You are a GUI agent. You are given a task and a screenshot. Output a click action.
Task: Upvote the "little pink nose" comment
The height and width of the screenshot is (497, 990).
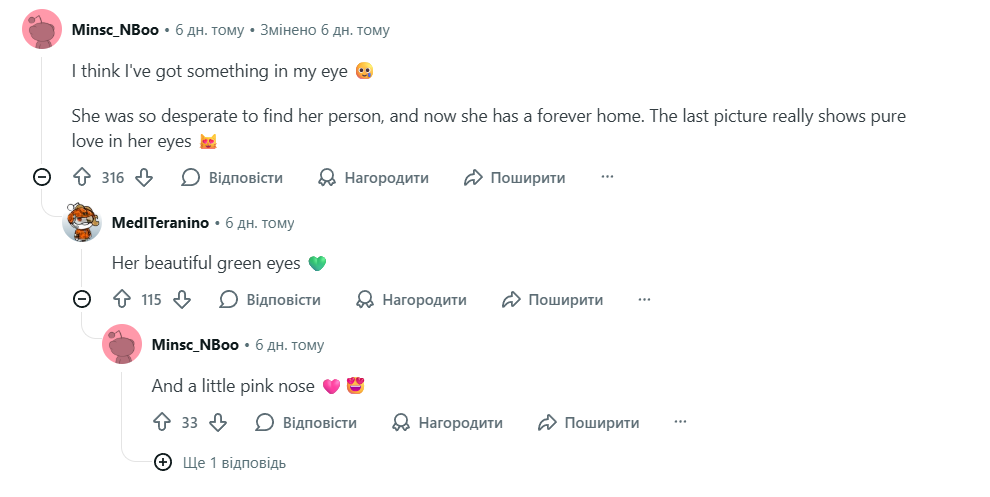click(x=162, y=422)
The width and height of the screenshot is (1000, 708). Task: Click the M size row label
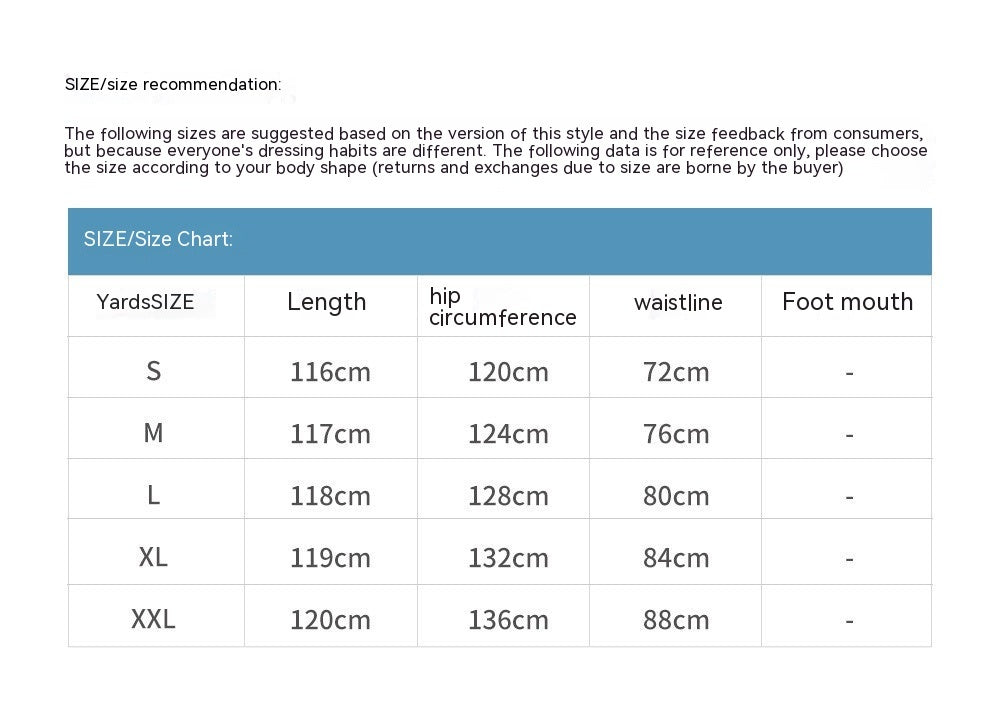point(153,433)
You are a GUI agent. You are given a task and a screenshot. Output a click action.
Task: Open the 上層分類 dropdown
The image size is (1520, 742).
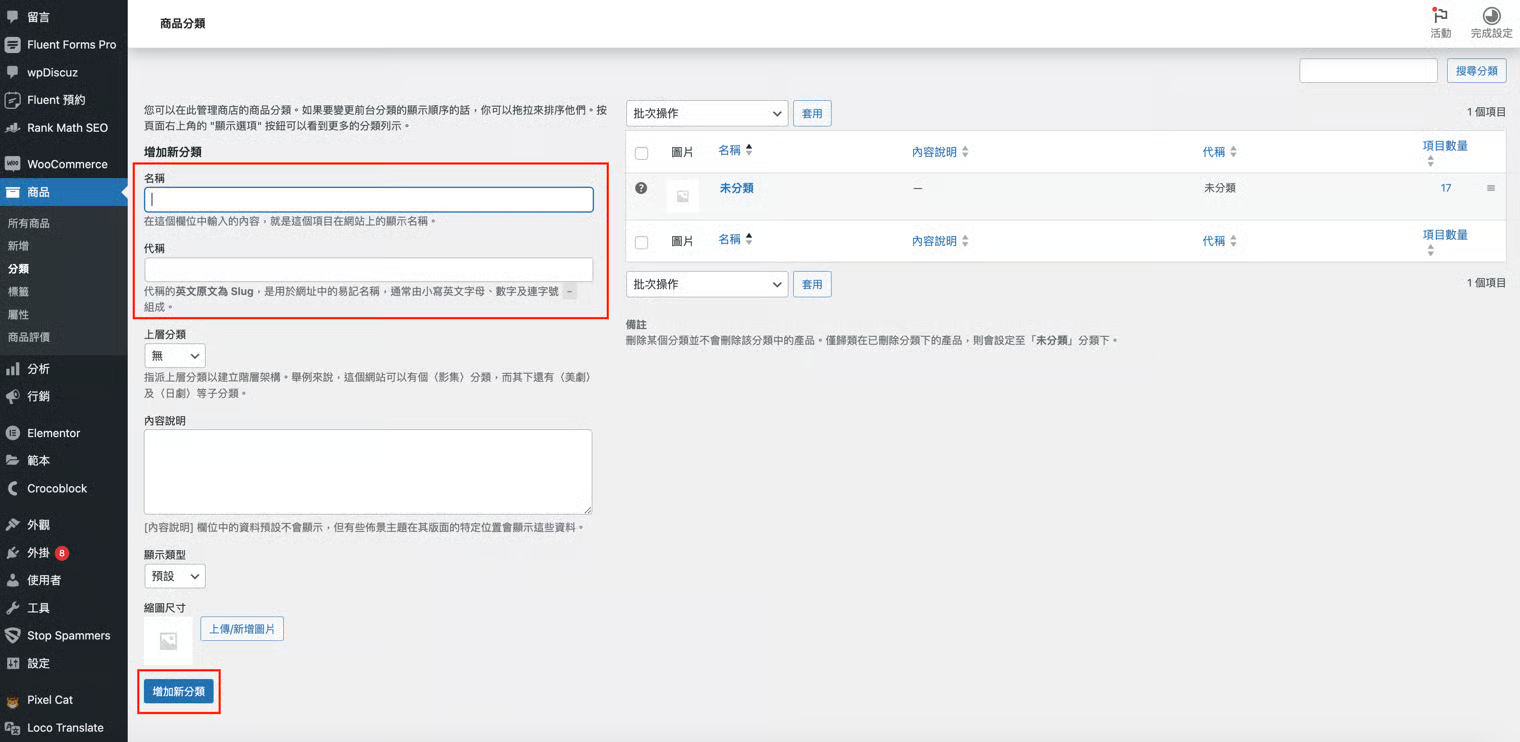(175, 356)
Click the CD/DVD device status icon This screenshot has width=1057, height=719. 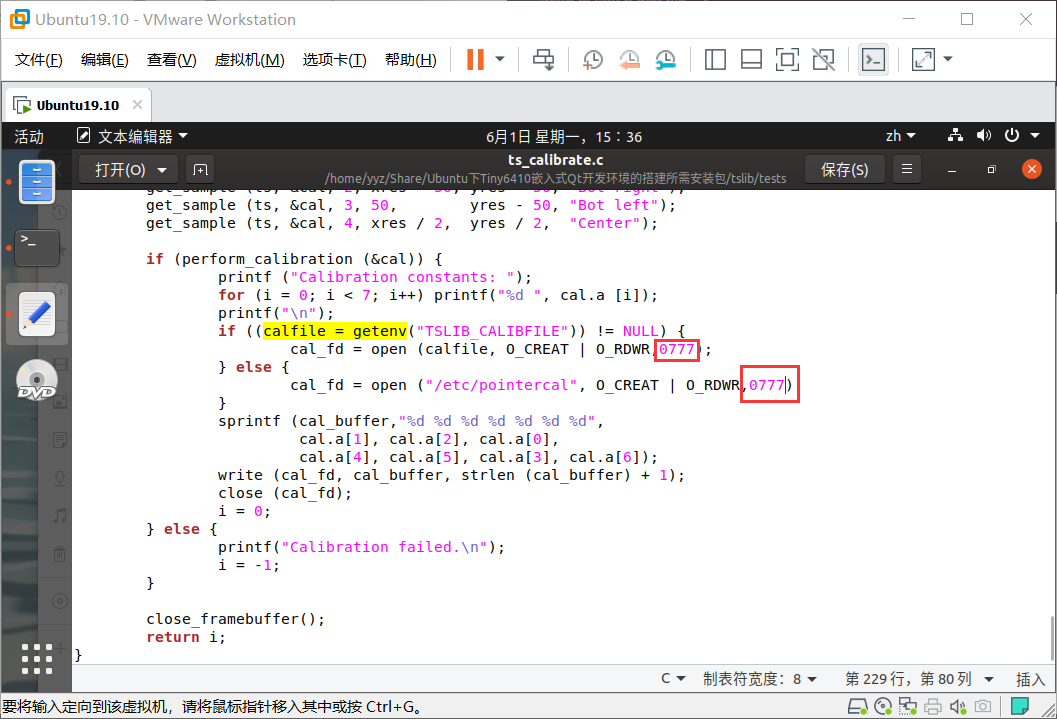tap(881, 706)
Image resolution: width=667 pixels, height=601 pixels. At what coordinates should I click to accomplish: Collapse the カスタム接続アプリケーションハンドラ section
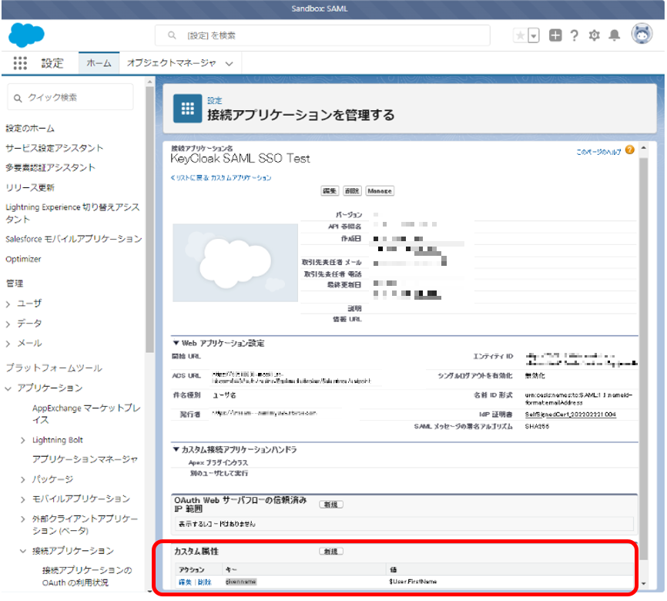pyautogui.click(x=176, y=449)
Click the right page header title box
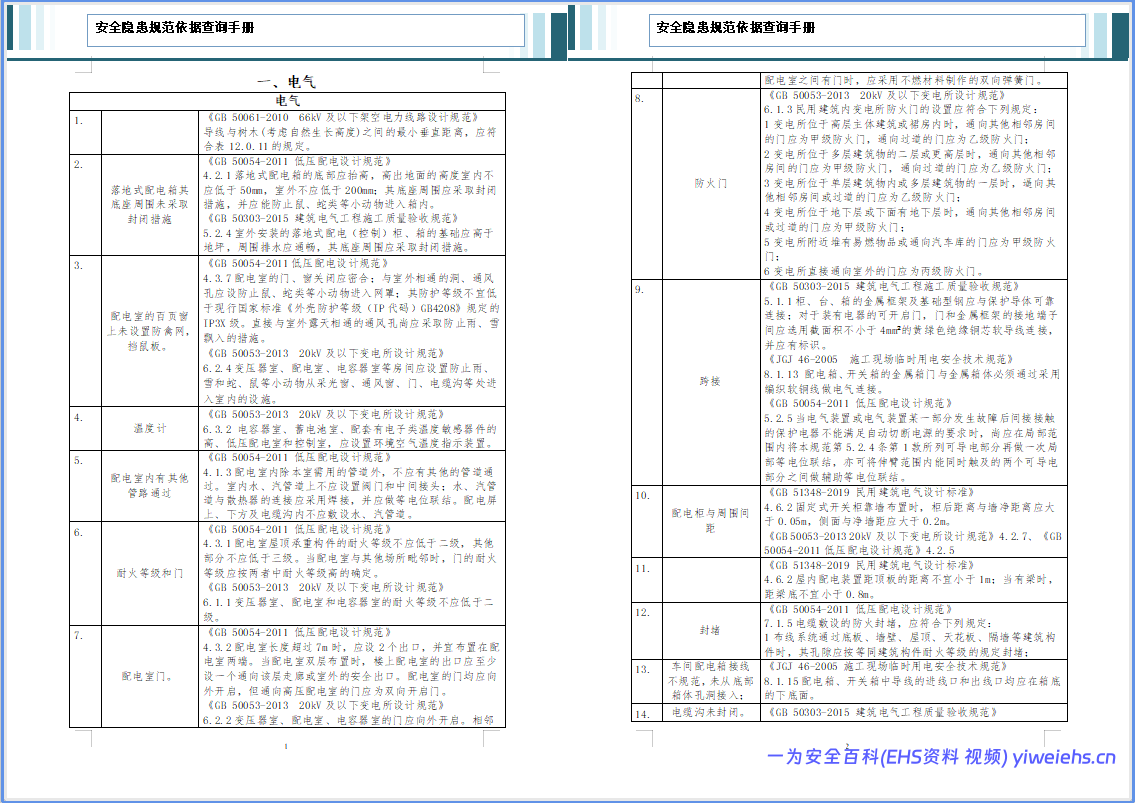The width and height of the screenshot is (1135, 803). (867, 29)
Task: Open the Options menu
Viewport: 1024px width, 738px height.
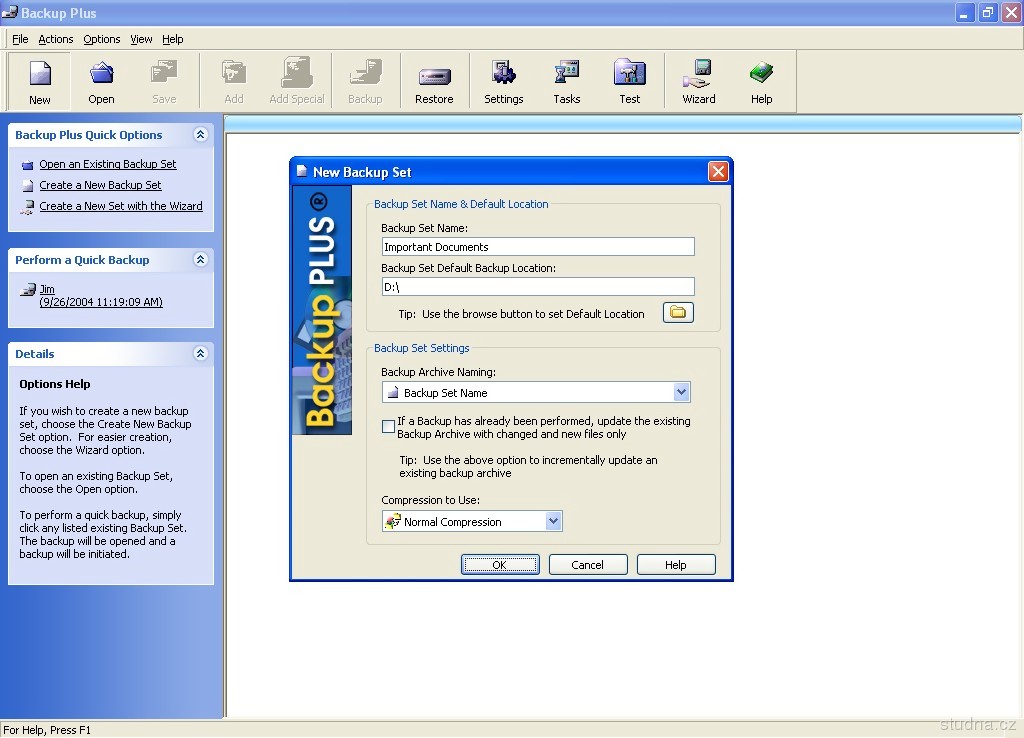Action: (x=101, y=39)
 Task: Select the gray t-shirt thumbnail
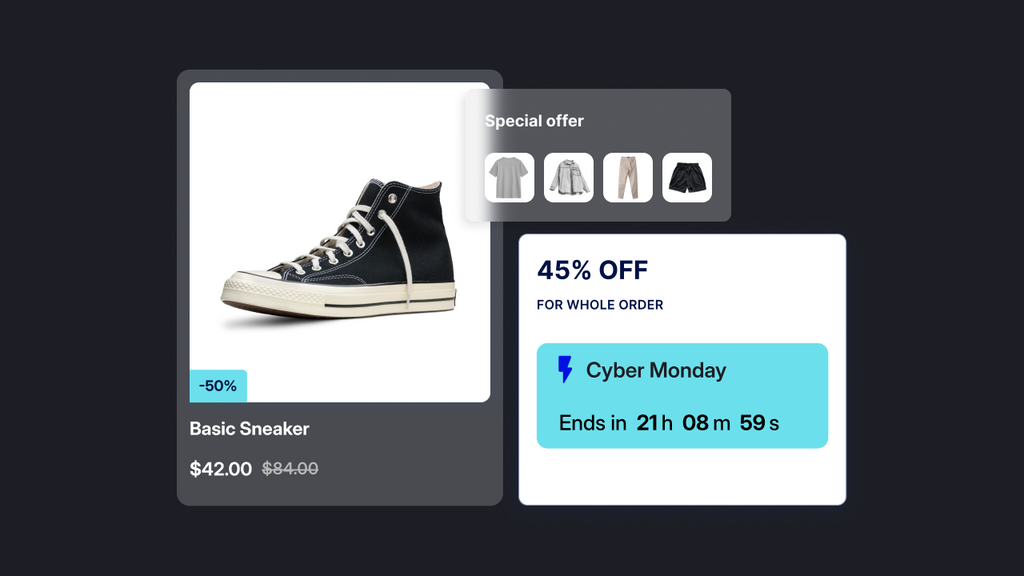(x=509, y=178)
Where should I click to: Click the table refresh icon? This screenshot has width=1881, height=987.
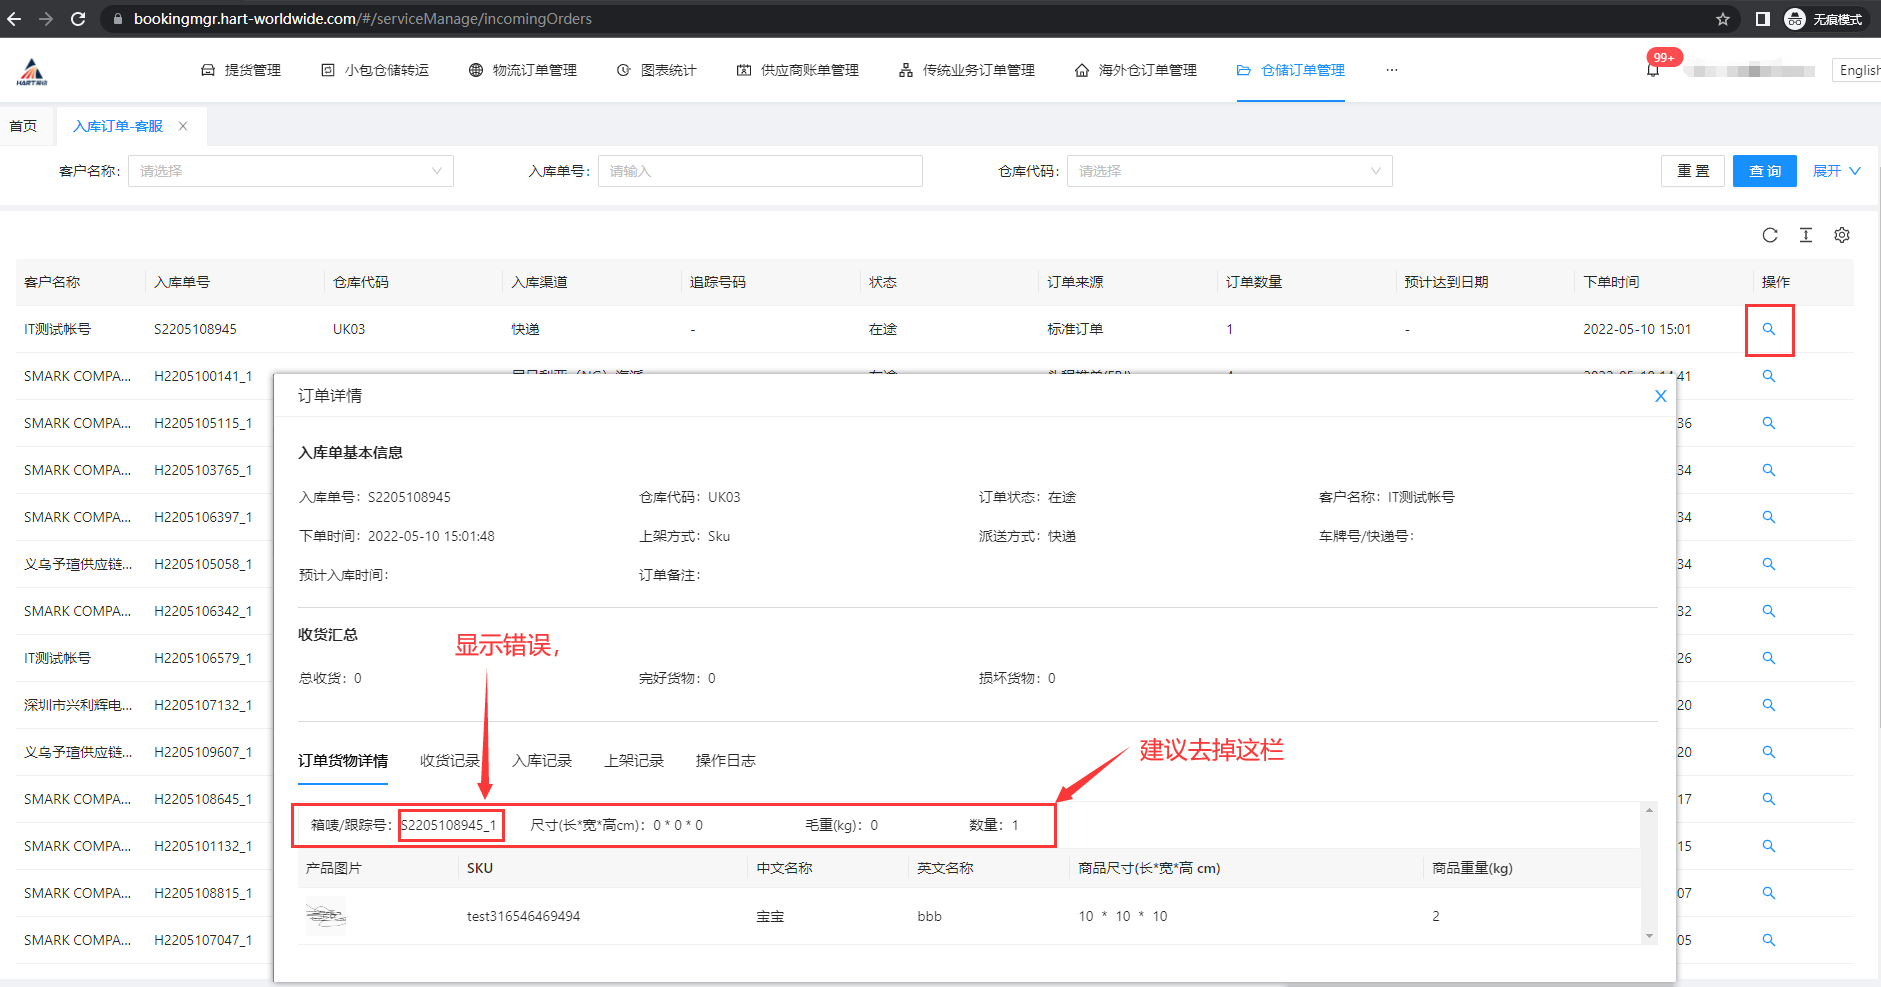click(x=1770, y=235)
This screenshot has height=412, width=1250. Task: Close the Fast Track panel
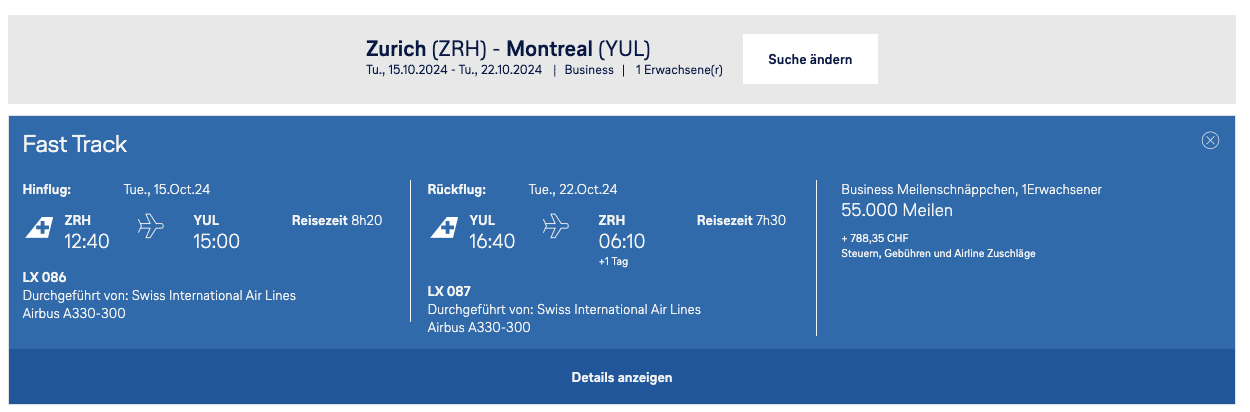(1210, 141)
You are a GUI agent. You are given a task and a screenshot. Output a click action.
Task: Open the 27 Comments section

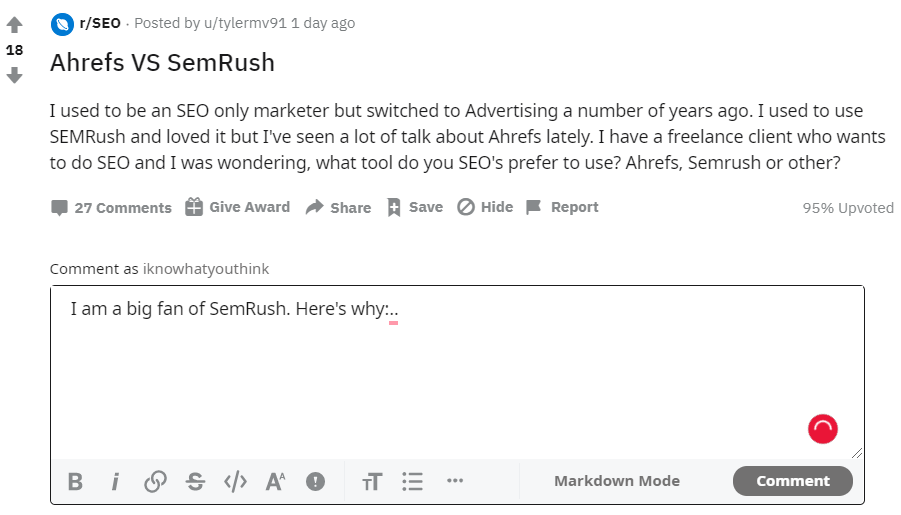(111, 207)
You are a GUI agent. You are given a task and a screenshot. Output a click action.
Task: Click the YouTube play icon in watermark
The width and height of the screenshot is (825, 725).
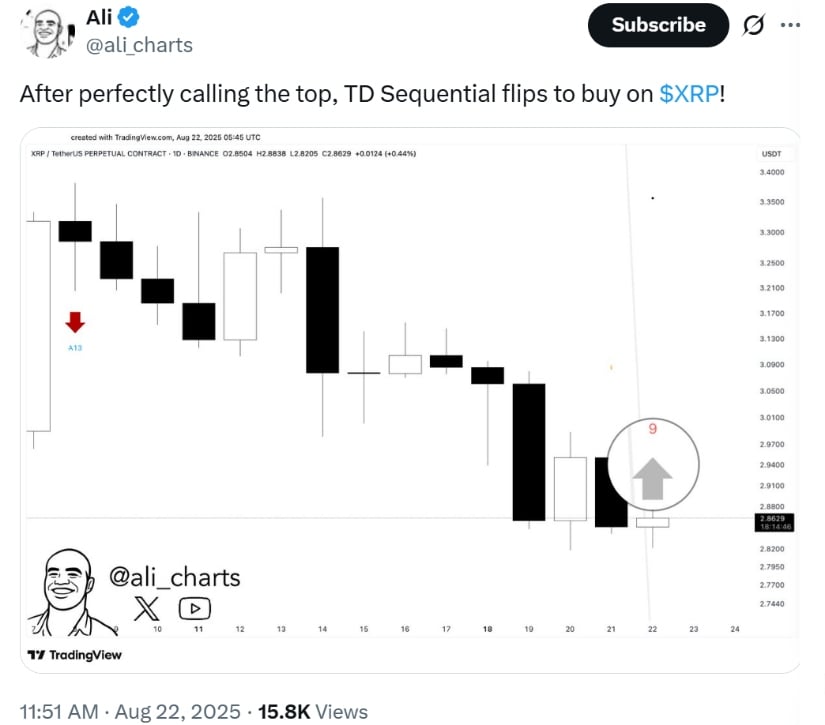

#####

### Requirement
Everything from the line containing "Task: Select the gray t-shirt thumbnail" through the last line of the listing above must be output exactly, except the pictures.

### Exercise answer
 Task: Select the gray t-shirt thumbnail
(x=509, y=178)
Where should I click to: Click the table refresh icon? This screenshot has width=1881, height=987.
click(x=1770, y=235)
This screenshot has height=412, width=1250. Task: Close the Fast Track panel
(1210, 141)
You are a GUI agent. You are given a task and a screenshot. Output a click action.
Task: Open the 27 Comments section

(111, 207)
You are a GUI agent. You are given a task and a screenshot. Output a click action.
Task: Click the YouTube play icon in watermark
The width and height of the screenshot is (825, 725).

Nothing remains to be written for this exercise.